═════ Dataset content ═════

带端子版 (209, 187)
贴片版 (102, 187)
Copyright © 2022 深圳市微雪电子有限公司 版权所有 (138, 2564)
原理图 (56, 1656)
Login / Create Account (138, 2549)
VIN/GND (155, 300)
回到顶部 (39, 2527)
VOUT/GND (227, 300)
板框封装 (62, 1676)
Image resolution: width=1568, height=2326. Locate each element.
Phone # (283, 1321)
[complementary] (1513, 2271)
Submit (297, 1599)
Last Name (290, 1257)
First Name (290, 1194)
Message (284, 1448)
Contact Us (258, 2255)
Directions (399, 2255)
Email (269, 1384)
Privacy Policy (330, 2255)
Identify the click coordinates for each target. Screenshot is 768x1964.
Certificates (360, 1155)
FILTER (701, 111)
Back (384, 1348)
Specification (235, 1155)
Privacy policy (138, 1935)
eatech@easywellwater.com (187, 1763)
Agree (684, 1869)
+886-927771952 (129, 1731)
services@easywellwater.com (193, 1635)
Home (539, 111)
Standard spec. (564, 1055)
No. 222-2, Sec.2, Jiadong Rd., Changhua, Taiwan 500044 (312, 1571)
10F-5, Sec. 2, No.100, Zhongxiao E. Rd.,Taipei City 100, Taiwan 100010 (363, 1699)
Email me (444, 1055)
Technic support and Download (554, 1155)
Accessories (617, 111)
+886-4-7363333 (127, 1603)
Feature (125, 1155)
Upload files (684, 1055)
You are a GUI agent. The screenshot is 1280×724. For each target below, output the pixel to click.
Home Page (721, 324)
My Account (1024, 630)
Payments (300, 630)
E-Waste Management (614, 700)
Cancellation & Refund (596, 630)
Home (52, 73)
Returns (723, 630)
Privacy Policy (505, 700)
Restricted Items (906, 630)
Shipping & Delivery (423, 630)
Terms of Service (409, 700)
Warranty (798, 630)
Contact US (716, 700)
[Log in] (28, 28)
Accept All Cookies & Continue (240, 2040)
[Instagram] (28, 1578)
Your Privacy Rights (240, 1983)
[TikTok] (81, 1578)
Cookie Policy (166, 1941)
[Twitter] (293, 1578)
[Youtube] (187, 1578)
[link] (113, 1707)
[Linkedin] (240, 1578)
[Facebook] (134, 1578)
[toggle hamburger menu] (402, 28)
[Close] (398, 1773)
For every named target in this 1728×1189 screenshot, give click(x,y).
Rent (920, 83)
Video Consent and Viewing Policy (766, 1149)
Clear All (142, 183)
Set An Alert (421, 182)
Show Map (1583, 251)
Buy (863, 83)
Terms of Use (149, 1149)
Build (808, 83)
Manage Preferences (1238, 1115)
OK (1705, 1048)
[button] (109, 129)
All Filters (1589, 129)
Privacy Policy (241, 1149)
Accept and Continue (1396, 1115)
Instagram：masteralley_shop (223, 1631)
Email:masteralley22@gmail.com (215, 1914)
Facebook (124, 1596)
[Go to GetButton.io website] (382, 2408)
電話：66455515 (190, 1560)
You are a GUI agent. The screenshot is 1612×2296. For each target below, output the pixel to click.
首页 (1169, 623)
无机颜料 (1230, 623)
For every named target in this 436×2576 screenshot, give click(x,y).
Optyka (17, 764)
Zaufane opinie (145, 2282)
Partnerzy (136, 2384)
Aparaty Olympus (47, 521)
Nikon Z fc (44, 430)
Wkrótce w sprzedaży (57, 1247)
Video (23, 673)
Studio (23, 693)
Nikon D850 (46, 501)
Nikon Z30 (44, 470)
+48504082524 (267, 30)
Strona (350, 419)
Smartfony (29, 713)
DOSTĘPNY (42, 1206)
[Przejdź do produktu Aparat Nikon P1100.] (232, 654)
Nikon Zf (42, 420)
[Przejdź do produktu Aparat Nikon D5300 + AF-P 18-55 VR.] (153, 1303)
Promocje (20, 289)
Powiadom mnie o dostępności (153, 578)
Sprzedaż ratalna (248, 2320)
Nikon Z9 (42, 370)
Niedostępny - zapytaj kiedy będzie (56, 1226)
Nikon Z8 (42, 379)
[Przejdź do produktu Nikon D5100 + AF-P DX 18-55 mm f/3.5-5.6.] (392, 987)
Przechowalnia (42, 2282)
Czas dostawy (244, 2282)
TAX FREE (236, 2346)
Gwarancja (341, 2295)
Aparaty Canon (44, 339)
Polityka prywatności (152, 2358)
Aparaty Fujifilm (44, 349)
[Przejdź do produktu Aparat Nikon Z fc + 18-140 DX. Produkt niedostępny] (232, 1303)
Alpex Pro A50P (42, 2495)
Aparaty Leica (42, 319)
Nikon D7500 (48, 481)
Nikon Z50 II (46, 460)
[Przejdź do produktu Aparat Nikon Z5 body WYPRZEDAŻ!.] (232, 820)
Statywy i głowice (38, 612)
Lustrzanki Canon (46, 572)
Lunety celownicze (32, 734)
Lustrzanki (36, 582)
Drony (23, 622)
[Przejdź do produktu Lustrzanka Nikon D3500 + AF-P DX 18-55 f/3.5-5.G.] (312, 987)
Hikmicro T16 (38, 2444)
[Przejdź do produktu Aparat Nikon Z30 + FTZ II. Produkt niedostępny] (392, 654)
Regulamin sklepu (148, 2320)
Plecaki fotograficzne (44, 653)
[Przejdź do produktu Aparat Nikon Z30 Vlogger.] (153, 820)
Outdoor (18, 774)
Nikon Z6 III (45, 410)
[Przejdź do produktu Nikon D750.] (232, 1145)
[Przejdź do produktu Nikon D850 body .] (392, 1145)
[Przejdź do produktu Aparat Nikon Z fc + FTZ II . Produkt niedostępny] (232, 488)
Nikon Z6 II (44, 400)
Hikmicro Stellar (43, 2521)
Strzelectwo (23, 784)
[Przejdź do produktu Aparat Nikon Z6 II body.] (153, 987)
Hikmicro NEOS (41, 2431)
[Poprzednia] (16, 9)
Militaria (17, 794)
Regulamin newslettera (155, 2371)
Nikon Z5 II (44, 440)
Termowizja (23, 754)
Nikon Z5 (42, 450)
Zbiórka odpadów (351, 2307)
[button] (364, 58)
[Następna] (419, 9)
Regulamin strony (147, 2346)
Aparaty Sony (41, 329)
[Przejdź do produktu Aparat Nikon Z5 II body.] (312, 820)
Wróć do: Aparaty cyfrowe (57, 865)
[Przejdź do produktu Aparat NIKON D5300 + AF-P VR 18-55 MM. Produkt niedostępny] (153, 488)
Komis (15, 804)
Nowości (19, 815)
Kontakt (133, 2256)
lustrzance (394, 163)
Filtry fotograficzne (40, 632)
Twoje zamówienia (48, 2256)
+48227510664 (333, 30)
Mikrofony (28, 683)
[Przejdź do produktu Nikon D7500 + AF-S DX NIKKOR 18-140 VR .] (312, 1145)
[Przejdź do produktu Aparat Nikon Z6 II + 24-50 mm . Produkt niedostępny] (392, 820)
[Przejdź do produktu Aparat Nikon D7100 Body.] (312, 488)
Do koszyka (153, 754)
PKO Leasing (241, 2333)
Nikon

═════

◆ **What you need to do**:
Scan the data above for the word "this", then copy every line that holds it.

◆ **Reply to the task**:
For every named target in this 1728×1189 screenshot, give click(x,y).
For every named target in this 436×2576 screenshot, give click(x,y).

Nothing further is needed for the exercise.